简短题目:
请把下列行中从含“Where should I click to: Add”的那一行起、到含“Image resolution: width=1365”的那一行为止（两端均包括）的各行输出为 JSON 字符串列表，每行对应一个字符串，空行不计入。

[界面元素记录]
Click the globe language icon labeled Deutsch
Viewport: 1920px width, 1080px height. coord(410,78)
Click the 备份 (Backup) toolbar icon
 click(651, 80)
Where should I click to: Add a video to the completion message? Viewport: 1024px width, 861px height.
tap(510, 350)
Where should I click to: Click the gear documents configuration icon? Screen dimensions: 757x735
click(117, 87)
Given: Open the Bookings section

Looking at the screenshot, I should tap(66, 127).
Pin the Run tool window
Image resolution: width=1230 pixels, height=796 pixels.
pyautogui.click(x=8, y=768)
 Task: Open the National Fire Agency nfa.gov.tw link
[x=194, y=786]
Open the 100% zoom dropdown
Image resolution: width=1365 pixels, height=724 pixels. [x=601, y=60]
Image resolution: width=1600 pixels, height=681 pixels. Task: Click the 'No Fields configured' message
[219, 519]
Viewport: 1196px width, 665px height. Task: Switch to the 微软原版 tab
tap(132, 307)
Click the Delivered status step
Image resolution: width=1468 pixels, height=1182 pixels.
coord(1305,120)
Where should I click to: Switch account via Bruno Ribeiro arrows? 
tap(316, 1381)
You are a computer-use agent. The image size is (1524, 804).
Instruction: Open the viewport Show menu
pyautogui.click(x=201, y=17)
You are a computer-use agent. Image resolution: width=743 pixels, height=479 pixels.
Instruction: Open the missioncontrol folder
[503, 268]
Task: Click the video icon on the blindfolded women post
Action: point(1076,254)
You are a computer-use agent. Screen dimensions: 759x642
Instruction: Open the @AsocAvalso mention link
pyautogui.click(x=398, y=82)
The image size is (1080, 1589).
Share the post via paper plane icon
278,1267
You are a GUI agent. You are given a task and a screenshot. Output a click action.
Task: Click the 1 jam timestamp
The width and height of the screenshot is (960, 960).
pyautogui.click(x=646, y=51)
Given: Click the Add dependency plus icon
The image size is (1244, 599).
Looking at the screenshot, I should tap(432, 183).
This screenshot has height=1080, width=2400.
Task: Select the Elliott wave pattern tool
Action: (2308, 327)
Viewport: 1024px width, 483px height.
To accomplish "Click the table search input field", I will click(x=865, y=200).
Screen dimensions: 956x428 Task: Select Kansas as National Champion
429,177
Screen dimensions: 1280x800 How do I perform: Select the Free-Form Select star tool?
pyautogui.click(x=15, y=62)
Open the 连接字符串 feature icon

完整解答:
[
  "Where should I click to: Add a video to the completion message? Viewport: 1024px width, 861px height.",
  "tap(510, 350)",
  "Where should I click to: Click the gear documents configuration icon? Screen dimensions: 757x735",
  "click(117, 87)",
  "Given: Open the Bookings section",
  "Looking at the screenshot, I should tap(66, 127).",
  "Pin the Run tool window",
  "Image resolution: width=1230 pixels, height=796 pixels.",
  "pyautogui.click(x=8, y=768)",
  " Task: Open the National Fire Agency nfa.gov.tw link",
  "[x=194, y=786]",
  "Open the 100% zoom dropdown",
  "Image resolution: width=1365 pixels, height=724 pixels. [x=601, y=60]"
]